» **WHAT THIS TASK INVOLVES**
Your task is to copy each line of the material that includes "computer".

» **TASK MATERIAL**
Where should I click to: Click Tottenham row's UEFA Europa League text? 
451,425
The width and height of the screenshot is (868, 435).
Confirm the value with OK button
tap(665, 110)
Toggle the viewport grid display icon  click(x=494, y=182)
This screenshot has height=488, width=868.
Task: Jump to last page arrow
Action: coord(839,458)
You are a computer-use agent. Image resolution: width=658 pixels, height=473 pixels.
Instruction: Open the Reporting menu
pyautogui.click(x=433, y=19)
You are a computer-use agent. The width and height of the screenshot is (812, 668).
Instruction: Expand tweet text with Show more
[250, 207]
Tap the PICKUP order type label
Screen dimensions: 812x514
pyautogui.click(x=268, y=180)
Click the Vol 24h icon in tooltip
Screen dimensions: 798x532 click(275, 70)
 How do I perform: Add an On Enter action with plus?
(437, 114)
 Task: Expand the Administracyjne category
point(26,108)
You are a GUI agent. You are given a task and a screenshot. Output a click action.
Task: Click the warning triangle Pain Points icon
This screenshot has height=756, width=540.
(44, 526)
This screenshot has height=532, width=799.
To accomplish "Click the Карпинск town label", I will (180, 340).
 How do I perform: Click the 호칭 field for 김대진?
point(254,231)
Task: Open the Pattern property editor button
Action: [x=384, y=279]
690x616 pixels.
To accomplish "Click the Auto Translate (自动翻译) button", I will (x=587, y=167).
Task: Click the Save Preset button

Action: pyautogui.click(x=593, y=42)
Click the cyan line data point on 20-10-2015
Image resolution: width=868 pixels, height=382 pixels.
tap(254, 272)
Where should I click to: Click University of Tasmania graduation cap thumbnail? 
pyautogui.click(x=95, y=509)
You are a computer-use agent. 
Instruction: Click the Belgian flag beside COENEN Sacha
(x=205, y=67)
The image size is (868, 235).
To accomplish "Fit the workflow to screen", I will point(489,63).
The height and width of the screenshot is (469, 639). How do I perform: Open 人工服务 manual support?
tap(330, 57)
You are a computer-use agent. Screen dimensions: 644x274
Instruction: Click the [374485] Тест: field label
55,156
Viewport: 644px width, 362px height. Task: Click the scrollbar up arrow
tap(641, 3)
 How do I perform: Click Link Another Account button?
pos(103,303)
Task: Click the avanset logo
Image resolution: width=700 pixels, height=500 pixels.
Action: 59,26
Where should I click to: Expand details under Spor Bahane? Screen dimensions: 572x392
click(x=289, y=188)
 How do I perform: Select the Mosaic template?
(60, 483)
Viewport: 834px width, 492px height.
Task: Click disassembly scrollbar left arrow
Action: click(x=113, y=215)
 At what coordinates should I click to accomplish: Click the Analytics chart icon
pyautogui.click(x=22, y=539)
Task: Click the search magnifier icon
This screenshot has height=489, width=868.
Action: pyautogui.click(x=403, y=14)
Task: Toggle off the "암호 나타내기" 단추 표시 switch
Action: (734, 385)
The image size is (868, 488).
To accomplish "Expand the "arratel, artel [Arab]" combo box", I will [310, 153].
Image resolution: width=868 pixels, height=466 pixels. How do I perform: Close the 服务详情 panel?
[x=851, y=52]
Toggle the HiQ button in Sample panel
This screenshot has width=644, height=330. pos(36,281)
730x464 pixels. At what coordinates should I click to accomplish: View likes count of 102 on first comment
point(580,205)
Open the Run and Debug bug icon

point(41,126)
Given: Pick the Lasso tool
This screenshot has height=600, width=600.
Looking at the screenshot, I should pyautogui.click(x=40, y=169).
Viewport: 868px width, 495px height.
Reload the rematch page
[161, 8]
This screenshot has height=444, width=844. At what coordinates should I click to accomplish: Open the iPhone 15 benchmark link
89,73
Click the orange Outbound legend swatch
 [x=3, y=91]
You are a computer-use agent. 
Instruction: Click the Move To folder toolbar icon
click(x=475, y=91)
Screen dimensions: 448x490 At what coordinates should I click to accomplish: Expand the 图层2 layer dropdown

» **EXERCISE RESPONSE**
You are a computer-use agent. Image resolution: width=658 pixels, height=473 pixels.
You are a computer-use agent. The width and height of the screenshot is (812, 668).
You are a computer-use agent. 
You are a computer-use agent. Screen dimensions: 644x274
You are a computer-use agent. 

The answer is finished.